Ao saber que seu marido fora retirado do país de forma irregular, Veronika Liebel Eichmann, longe de estar resignada, parecia decidida a aproveitar o conflito que se gerava entre Argentina e Israel. Ela afirmou que seu marido havia sido seqüestrado na rua Cabildo, à altura da avenida General Paz, depois de ter descido do ônibus que o transportava desde o estabelecimento onde trabalhava. Ela citava constantemente, el agravio inmerecido cometido contra la soberanía nacional", manifestando, também, a idéia que "conforme al derecho, Eichmann solo puede ser juzgado en el lugar en el que habría cometido los hechos por los que debe responder, o bien por el tribunal internacional que ha juzgado casos similares luego de la victoria de los Ejércitos Aliados".
O juiz argentino, Leopoldo Isurralde, decidiu arquivar o dossiê Eichmann até o final de 1962. Para efetuar o dito arquivamento declarou que os esforços para localizar as pessoas que, de uma forma ou outra, estariam envolvidas no seqüestro, tinham sido em vão. Por que uma afirmação como essa por parte da justiça argentina?
Durante anos, o governo de Israel afirmou que a operação de captura a Eichmann havia sido realizada por "voluntários". Em 1959, o presidente Arturo Frondizi (1908-1995) se desentendeu com o governo de Ben-Gurion. A Argentina argumentava que os nazistas cometeram crimes políticos que já estavam prescritos. Falar em "voluntários" era um bom pretexto para abafar a repercussão mundial surgida após as queixas do governo argentino. Somente em 2005, o Estado judeu reconheceu oficialmente que a operação Átila foi feita por uma unidade especial do Mossad. As relações diplomáticas entre Argentina e Israel sofreram um desgaste, mas gradativamente foram-se normalizando.
Considerações finais
Após décadas de omissão no caso dos nazistas, o governo argentino finalmente decidiu ir a público e pedir perdão por ter colaborado com os criminosos de guerra. Em 14 de junho de 2000, o então presidente Fernando de la Rua foi a Washington (EUA), para pagar "uma antiga dívida da Argentina com a História".

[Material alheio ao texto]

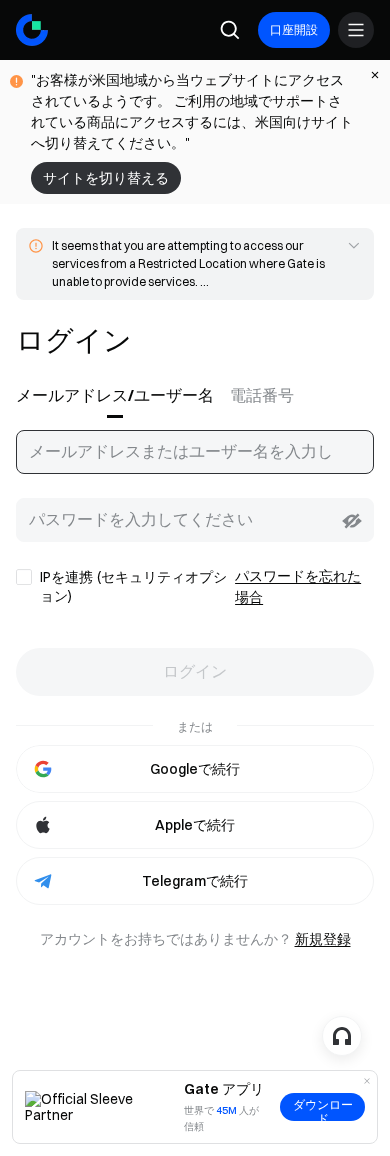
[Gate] (32, 30)
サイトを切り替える (106, 178)
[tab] (119, 396)
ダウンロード (323, 1109)
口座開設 (294, 29)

Em seu discurso na presença do então presidente Bill Clinton, o chefe do governo argentino declarou: "Quero pedir perdão, em nome de meu país, pelos criminosos nazistas que entraram na Argentina e se esconderam entre nós. Hoje, diante de todo o mundo, desejo expressar meu mais sincero pesar e dizer que lamento muito isso ter acontecido".
Assim, a Argentina encerrava seu acerto de contas com a história judaica.